TIC - THE INSURANCE COMPANY
This competition has a twofold purpose. One is to obtain a better understanding of the commonalities and differences between different inductive methods by applying a range of methods to a single analysis problem and comparing the solutions. The second purpose is to increase public awareness of available technology. The number of practical applications of Machine Learning is growing quickly and most applications are in data mining. However, still the technology is not well-known and a competition is a method for increasing public awareness. The competition is associated with the Benelearn workshop 1999 to be held in Maastricht, 5 November 1999. At the Benelearn workshop the winner of the competition will be announced and a session of the workshop will be dedicated to discussion of the solutions. Authors of successful solutions will be invited to present their solution and to contribute to a joint paper on the competition problem (to be written after the workshop).
The competition will focus on benchmarking competitive techniques like machine learning, neural networks, evolutionary computing and statistics and on demonstrating the use of these disciplines in addressing real-world issues. The competition should provide comparisons of the performance and relevance of the different approaches and give participants the chance to present their own methods and combinations of techniques.
2. Problem statement
The data used in this problem represent a frequently occurring problem: analysis of data about customers of a company, in this case an insurance company.

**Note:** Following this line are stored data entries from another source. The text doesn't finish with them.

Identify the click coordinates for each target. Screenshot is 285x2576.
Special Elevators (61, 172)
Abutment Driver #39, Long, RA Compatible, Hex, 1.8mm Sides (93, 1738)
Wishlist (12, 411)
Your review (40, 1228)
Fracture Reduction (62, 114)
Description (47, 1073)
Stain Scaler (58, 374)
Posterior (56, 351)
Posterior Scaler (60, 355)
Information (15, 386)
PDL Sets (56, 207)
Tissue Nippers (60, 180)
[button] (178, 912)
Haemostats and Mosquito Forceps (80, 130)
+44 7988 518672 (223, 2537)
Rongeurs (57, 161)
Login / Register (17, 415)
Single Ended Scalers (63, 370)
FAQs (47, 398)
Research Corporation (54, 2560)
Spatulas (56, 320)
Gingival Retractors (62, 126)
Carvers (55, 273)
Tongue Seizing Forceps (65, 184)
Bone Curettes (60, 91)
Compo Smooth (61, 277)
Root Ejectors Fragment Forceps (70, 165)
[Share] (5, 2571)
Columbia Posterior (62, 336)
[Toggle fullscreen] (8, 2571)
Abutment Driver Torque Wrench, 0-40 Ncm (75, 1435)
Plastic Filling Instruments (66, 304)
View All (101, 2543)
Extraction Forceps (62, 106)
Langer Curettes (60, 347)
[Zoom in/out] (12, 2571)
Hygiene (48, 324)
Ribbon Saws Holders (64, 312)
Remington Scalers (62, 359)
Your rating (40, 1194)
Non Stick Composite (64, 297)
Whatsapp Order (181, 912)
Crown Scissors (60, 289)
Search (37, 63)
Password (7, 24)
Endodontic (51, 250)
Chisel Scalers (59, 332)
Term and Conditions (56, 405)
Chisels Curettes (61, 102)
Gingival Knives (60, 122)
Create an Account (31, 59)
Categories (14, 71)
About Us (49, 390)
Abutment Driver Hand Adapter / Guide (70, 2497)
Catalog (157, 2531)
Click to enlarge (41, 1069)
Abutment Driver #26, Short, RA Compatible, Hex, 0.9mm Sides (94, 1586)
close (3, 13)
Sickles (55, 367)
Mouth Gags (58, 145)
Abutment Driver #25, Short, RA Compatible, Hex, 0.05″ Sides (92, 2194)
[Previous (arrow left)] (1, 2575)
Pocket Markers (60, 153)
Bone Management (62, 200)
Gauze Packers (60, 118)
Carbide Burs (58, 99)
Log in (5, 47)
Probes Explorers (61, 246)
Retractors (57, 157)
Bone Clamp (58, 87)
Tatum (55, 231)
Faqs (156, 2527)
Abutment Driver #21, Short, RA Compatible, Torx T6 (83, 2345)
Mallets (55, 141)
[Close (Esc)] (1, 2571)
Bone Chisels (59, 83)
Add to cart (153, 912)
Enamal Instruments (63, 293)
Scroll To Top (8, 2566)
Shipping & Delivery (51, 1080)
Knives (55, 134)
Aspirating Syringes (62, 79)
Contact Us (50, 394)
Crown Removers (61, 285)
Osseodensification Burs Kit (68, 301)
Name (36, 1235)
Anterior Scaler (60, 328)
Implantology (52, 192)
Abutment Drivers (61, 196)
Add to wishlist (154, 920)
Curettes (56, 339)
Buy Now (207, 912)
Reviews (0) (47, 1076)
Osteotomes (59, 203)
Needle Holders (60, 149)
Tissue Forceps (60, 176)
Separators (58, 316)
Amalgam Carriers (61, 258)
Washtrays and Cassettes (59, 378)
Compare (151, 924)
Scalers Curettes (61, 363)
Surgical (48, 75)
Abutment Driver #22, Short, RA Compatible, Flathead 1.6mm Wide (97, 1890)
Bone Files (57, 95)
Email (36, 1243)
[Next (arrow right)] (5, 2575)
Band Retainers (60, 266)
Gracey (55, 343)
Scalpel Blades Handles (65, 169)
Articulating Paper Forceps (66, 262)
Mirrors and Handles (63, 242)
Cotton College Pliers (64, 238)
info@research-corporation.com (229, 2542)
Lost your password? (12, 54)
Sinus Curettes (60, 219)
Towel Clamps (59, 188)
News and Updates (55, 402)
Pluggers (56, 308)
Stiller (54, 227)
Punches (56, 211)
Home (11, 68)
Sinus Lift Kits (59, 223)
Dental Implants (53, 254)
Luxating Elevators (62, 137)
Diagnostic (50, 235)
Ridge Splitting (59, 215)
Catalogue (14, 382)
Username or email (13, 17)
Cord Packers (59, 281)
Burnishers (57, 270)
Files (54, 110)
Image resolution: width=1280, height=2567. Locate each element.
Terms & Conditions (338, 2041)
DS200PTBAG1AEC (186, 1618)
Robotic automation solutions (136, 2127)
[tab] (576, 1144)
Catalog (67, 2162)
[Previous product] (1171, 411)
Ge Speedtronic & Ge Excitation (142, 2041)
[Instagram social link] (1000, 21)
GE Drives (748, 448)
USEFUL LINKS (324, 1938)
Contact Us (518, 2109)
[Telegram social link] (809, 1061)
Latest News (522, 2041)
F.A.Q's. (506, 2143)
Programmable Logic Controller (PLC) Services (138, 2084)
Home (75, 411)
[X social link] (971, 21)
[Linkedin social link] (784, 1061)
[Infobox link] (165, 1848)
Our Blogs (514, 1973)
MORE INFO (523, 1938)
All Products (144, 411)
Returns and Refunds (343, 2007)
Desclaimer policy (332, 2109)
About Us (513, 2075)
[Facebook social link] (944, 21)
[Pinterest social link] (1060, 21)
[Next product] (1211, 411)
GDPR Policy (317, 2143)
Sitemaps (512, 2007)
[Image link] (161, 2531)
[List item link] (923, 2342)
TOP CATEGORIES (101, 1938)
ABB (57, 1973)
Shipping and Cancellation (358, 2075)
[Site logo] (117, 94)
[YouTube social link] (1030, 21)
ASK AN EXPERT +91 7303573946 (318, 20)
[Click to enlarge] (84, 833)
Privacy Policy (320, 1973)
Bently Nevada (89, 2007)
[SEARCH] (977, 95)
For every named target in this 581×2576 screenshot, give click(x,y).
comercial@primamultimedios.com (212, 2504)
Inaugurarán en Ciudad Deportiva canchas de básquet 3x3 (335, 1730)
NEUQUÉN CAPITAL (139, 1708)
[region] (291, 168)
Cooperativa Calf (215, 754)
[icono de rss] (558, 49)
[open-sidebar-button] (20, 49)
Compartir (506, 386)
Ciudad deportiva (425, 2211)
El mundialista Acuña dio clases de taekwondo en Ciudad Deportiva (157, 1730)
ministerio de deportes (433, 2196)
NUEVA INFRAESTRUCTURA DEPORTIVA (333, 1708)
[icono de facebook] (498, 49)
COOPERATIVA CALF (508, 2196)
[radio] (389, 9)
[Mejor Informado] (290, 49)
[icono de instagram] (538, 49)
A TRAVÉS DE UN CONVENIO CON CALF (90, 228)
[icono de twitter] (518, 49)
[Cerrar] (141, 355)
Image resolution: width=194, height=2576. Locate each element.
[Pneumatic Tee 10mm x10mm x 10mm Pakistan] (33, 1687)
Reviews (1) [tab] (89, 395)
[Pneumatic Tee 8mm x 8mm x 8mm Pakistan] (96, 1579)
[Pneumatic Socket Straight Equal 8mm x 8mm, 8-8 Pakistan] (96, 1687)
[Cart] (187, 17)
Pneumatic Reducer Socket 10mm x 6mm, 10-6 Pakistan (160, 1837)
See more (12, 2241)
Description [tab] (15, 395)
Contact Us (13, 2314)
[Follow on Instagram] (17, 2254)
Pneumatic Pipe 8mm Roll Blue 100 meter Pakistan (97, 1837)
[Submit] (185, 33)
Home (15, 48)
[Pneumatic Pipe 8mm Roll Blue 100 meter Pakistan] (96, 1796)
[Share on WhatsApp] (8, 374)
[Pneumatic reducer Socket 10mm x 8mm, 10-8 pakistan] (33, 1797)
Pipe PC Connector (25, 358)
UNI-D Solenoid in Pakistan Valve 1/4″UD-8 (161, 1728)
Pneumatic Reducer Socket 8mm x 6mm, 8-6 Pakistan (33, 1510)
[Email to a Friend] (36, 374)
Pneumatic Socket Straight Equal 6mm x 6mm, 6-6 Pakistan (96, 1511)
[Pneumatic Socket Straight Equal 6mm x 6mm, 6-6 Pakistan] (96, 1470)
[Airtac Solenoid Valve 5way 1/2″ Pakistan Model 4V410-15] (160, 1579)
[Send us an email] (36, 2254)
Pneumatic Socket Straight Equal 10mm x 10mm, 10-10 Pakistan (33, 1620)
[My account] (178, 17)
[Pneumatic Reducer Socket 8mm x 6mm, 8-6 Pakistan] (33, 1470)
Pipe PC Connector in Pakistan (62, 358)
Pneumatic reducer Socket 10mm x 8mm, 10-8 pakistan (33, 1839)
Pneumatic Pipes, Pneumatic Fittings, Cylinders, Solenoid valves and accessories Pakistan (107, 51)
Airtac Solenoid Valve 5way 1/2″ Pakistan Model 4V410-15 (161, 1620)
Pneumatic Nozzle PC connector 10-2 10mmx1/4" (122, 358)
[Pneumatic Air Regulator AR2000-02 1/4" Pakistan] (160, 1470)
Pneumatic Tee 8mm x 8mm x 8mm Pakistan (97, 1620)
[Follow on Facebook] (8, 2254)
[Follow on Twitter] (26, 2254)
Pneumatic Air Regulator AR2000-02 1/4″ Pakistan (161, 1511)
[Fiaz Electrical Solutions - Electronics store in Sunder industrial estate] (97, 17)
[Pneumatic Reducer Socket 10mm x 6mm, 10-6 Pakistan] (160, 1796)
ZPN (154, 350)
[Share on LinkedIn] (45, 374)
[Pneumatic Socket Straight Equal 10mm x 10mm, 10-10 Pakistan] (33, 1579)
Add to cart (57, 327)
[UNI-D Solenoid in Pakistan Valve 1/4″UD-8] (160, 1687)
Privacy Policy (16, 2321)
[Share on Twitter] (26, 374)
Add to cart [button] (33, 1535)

Information about customers consists of 86 variables and includes product usage data and socio-demographic data derived from zip codes. The data was supplied by the Dutch data mining company Sentient Machine Research, and is based on real world business data.
The competition consists of two tasks:
Judgment of the results
The prediction and description tasks are evaluated differently.
This task involves predicting if a customer will have a caravan insurance policy from other data about the customer. The training set contains 5823 descriptions of customers, including the information if they have a caravan insurance policy and the testset contains 4000 customers of whom only the organisers know if they have a caravan insurance policy.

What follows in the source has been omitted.